* _LISTED RECORDS_

= Beginning of Section =

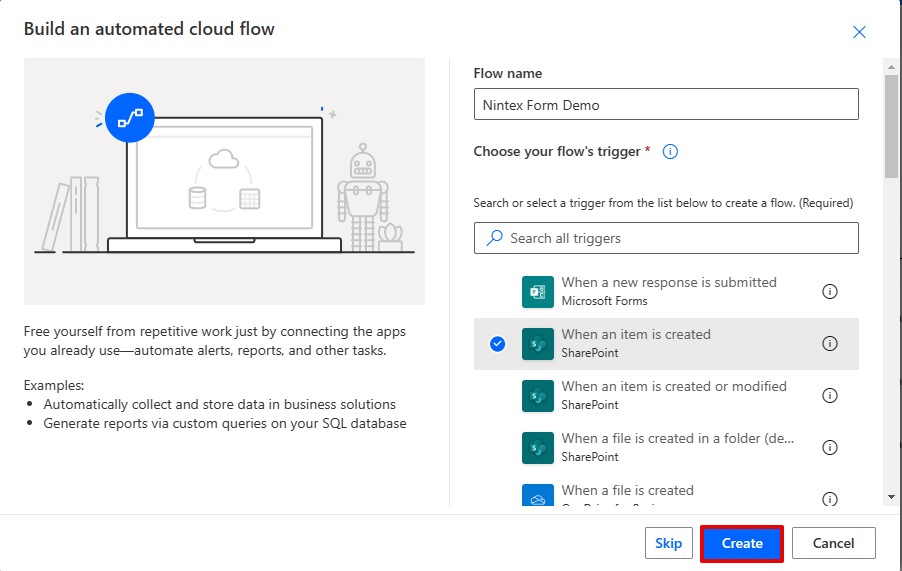902x571 pixels.
Task: Click the OneDrive 'When a file is created' icon
Action: point(537,496)
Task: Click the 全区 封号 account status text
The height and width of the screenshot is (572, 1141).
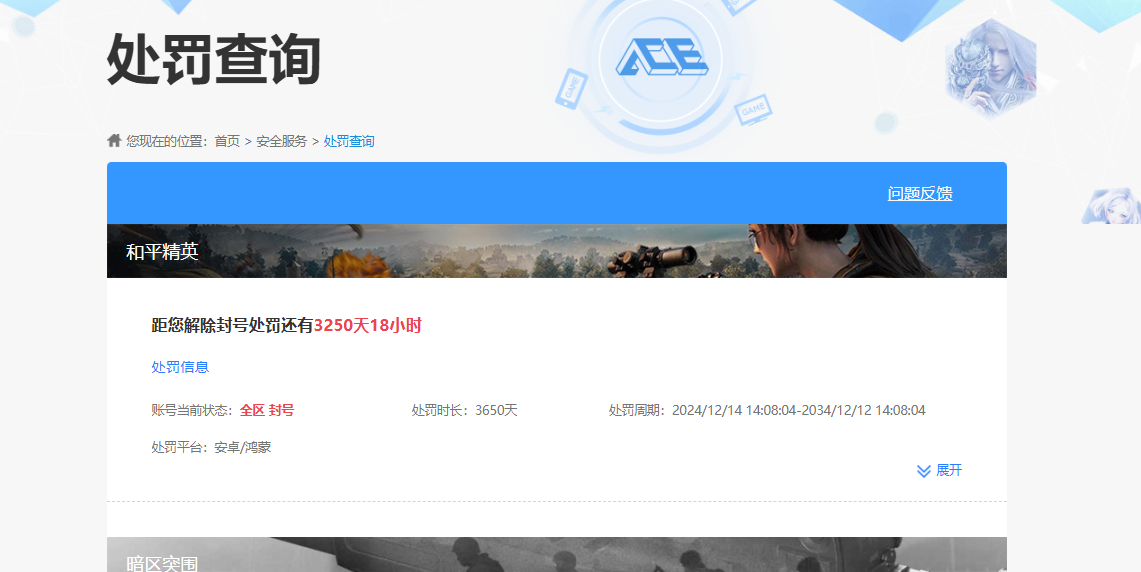Action: 266,410
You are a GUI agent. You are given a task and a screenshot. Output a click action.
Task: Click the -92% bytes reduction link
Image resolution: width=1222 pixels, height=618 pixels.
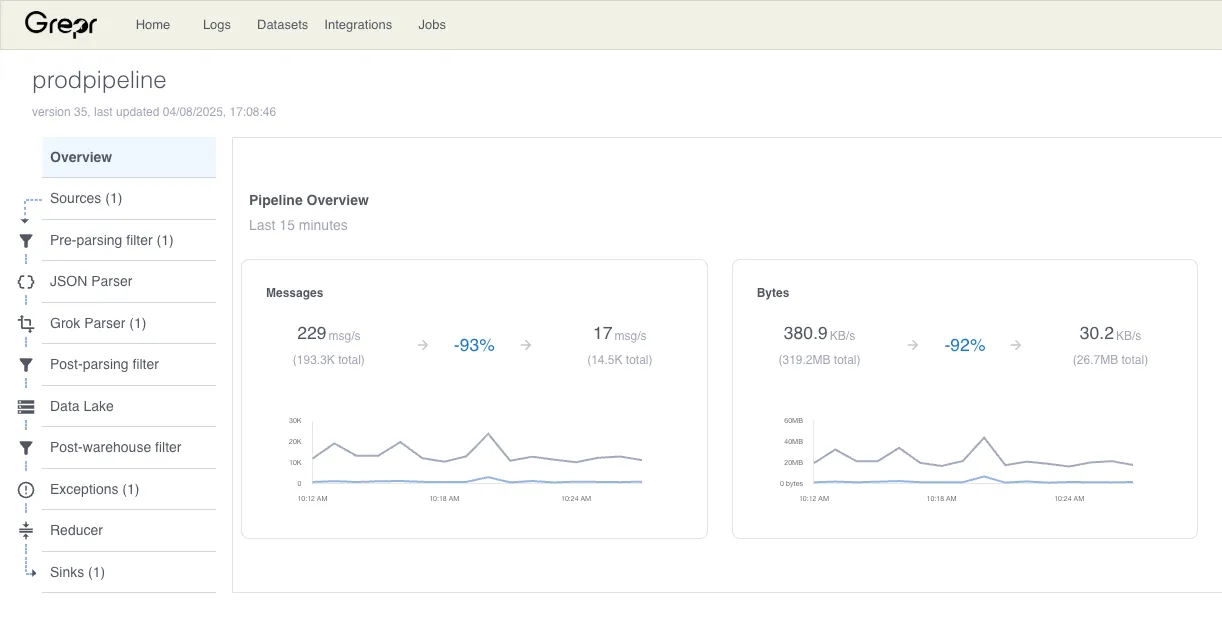965,345
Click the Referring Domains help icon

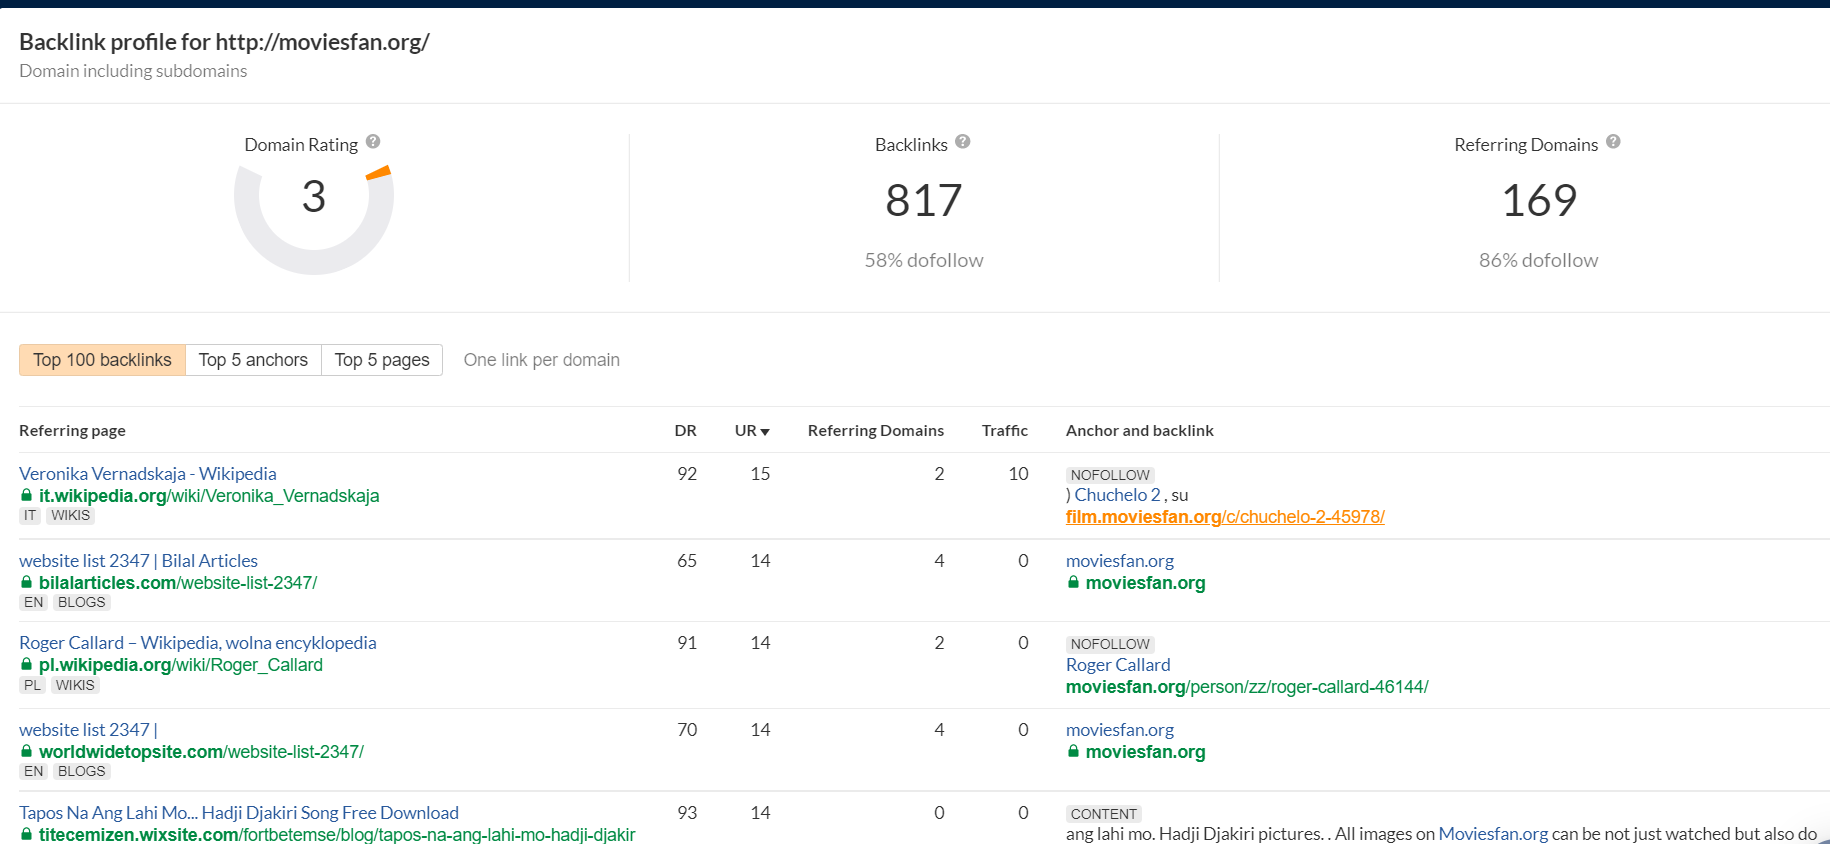click(x=1613, y=142)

= End of Section =

* _WHAT THE TASK ASKS_
In the answer, the lines from the one containing "Task: Click the 全区 封号 account status text" to the end of the records above must be written out exactly, both ends included; the pictures must not appear.

* _SOLVED PROBLEM_
Task: Click the 全区 封号 account status text
The height and width of the screenshot is (572, 1141).
Action: 266,410
You are a GUI agent. You are given a task and a screenshot. Output a click action.
Task: Click the -92% bytes reduction link
Image resolution: width=1222 pixels, height=618 pixels.
965,345
Click the Referring Domains help icon

click(x=1613, y=142)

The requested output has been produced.